Bullard notes that NOMA was spared the worst of the catastrophe. “There was some water flooding in the garden, but not as high as the rest of the park.” There was also a silver lining: “Katrina’s actually had an incredible positive effect on City Park. It’s been transformed, which is great for the museum, because we’re really like the jewel in the setting. They have the money now to employ people to keep the grass cut and trimmed and the park really looks nice.” The museum has pulled off some major exhibitions since the storm: Femme, femme, femme: Paintings of Women in French Society from Daumier to Picasso from the Museums of France in 2007, George Rodrigue’s Louisiana: Cajuns, Blue Dogs, and Beyond Katrina in 2008 and Dreams Come True: Art of the Classic Fairy Tales from the Walt Disney Studio in 2009-2010.

Much of Bullard’s retirement will be spent up north. He’s owned a summer home in Maine for most of the time he’s lived in New Orleans. He explains, “When I came here, a trustee said, maybe jokingly, ‘John, you know, it’s so hot in New Orleans in the summer the board doesn’t meet in July and August. We all go away, and you should go away, too.’ Well, you don’t have to tell me twice. I’ll probably spend four or five months [in Maine] now and the rest in New Orleans.”

I asked him to name his favorite work in the museum—the one, if banished to a desert island and only allowed one piece of art, he would take into exile. It was probably an unfair question, and it was difficult for him to answer. “One work. Oh my. They’re like my children,” he says. “It probably would be a painting from the Kiam collection, since I’m painting-oriented. Maybe one of the Miros. That small Miro, Personages in the Presence of a Metamorphosis, might be the one.”

He offered a final thought on the city. “There are a lot of wonderful art museums much greater than ours that are in cities I wouldn’t necessarily want to live in. Toledo, Ohio; Kansas City; Minneapolis; or Cleveland—Cleveland has one of the great art museums in America. In New Orleans, everyone wants to come and visit you. When you travel, people know jazz and the food. It’s a place you can be proud of, even with all of our problems.”

The exhibit Great Collectors, Great Donors will be on display through Jan. 23. Check NOMA100.com and NOMA.org for more centennial events and information.

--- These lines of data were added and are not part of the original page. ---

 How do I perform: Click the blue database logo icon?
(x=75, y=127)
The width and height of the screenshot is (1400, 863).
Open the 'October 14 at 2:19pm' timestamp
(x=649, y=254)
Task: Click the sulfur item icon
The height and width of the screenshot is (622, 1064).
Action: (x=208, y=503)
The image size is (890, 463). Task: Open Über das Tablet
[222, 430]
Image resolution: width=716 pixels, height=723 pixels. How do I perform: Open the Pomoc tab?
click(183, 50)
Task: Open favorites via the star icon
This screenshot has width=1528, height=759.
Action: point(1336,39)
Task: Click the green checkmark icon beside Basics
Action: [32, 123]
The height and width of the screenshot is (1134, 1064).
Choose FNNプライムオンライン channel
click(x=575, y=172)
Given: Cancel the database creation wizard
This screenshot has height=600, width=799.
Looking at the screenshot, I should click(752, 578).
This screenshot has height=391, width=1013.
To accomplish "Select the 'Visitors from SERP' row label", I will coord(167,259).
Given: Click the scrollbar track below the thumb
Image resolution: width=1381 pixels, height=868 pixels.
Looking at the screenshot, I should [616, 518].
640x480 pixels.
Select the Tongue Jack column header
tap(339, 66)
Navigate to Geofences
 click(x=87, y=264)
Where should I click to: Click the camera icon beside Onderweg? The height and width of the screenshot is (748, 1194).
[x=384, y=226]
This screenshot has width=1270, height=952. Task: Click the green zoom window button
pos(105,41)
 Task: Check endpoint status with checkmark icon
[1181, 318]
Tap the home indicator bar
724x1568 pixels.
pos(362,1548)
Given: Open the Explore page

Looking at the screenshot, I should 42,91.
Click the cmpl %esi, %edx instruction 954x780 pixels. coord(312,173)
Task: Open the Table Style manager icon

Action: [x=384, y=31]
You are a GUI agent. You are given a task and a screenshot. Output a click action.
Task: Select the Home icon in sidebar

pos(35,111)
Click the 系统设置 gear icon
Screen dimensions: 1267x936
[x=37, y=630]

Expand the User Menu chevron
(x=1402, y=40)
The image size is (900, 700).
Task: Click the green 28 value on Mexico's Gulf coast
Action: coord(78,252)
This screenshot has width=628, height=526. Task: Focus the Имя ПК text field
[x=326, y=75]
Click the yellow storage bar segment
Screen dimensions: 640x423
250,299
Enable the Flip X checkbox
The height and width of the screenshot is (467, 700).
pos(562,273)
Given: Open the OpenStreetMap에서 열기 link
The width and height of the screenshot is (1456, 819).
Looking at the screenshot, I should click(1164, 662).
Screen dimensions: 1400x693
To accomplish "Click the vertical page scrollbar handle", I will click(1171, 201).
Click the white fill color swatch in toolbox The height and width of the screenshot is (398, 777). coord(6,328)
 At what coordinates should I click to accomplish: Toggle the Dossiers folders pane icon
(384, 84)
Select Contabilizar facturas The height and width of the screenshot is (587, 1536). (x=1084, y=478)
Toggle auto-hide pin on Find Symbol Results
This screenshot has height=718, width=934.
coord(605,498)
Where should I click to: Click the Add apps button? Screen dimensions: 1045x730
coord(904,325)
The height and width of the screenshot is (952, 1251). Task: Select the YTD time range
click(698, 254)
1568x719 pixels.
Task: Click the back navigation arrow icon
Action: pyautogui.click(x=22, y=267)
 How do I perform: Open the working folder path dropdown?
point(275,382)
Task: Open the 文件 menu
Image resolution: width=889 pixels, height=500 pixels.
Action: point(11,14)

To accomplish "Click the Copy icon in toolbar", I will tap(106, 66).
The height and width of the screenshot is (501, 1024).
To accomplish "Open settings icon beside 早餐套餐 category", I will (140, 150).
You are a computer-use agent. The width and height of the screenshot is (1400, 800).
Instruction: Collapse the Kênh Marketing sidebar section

Filed under: Arts, Front Page News, January-February 2011

One Comment

  1. Marilee Eaves says:

    Kudos to John Bullard. Right from the beginning of his time at NOMA I have admired his creativity, leadership and good humor not to mention the quality of the work he has overseen. New Orleans has been extremely fortunate to have a director with such breadth and brightness.